# DATA SECTION start

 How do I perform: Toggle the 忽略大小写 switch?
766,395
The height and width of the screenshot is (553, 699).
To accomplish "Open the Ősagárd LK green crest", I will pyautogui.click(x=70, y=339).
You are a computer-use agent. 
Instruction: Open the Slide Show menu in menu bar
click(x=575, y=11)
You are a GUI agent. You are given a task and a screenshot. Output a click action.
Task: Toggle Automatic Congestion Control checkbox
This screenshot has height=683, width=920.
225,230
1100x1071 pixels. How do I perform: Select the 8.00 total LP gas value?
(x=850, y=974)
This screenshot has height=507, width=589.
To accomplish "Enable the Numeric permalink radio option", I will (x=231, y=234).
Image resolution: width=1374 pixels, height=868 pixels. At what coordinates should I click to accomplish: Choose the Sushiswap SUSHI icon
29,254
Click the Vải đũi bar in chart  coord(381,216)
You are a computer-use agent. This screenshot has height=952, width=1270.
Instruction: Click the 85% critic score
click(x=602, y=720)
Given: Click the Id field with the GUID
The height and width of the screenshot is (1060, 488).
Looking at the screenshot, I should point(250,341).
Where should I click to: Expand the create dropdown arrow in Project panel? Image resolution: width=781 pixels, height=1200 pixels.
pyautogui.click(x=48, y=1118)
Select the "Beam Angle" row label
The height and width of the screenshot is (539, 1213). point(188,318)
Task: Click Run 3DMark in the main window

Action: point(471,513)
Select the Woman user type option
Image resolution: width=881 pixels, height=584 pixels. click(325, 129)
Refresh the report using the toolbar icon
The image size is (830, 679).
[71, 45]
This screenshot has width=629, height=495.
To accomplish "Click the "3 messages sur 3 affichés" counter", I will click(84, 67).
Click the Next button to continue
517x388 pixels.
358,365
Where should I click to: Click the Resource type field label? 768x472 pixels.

# DATA SECTION end

» WRITTEN PROBLEM: Pick out and copy every line of the records above that contains the word "field". Case counts.

» RESPONSE BELOW:
Given: Click the Id field with the GUID
Where should I click to: Click the Resource type field label? 768x472 pixels.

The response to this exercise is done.